Nie zgadzam się. Nawet gdyby w marcu 1917 r. nie wybuchła rewolucja to armia i tak by się do następnej zimy rozpadła. A tak poza tym to w takiej sytuacji w jakiej była w okresie Wielkiej Wojny Rosja obalenie caratu było "dziejową koniecznością".

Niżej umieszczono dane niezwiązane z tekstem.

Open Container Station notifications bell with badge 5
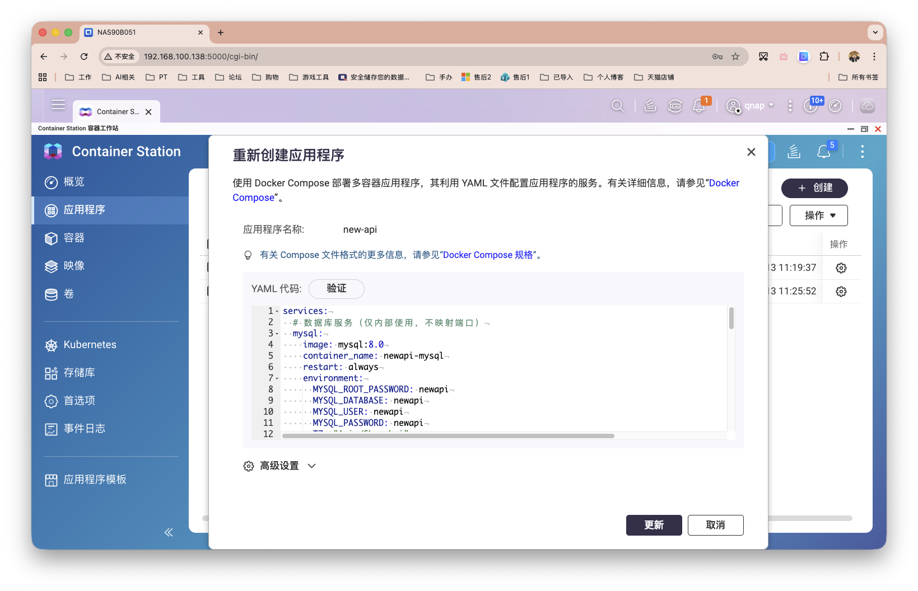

Rok to kupa czasu. Ponadto w 1917 roku dobre postawy armii ros. gdzieniegdzie się zdarzały. Dopiero w 1918 roku byl koniec. Przesuń sobie te daty o rok i porównaj z wydarzeniami na innych frontach.

QUOTE
QUOTE(Krzysztof Grodzicki @ 25/05/2008, 20:10)
gdyby ekspedycja Iwanowa dotarła do Piotrogrodu, to losy dziejów potoczyłyby się inaczej.





Zupełnie nie masz racji. Rewolucja była po prostu nie do stłumienia


Dlaczego?

Pozdro K.G.
Gronostaj
QUOTE(Krzysztof Grodzicki @ 27/05/2008, 18:33)
Gdy opozycja dorwała się do władzy to nie dała popisu co do prowadzenia wojny.
*



Należy zadać pytanie "dlaczego"? A no dlatego, że carat zdołał poważnie zepsuć i osłabić armię. Rząd Tymczasowy przynajmniej podjął się nowatorskich reform ( których Mikołaj II bał się wprowadzić)Plan nie wypalił już nie z winy Kiereńskiego i innych "republikanów".
QUOTE(Krzysztof Grodzicki @ 27/05/2008, 18:33)
Rok to kupa czasu. Ponadto w 1917 roku dobre postawy armii ros. gdzieniegdzie się zdarzały. Dopiero w 1918 roku byl koniec. Przesuń sobie te daty o rok i porównaj z wydarzeniami na innych frontach.
*


Skoro zamętu w kraju ( w efekcie którego rozpadła się armia) nie zdołała powstrzymać republika, to tym bardziej nie udałoby się to monarchistom. Zresztą te rozważania są bezsensowne bo Rewolucja Marcowa w sytuacji w jakiej na początku 1917 r. znalazła się Rosja była dziejową koniecznością.
QUOTE(Krzysztof Grodzicki @ 27/05/2008, 18:33)
Dlaczego?
*



Bo nie było chętnych do jej stłumienia. Po prostu tak już musiało być.

Pozdrawiam!
Krzysztof Grodzicki
QUOTE
Gdy opozycja dorwała się do władzy to nie dała popisu co do prowadzenia wojny.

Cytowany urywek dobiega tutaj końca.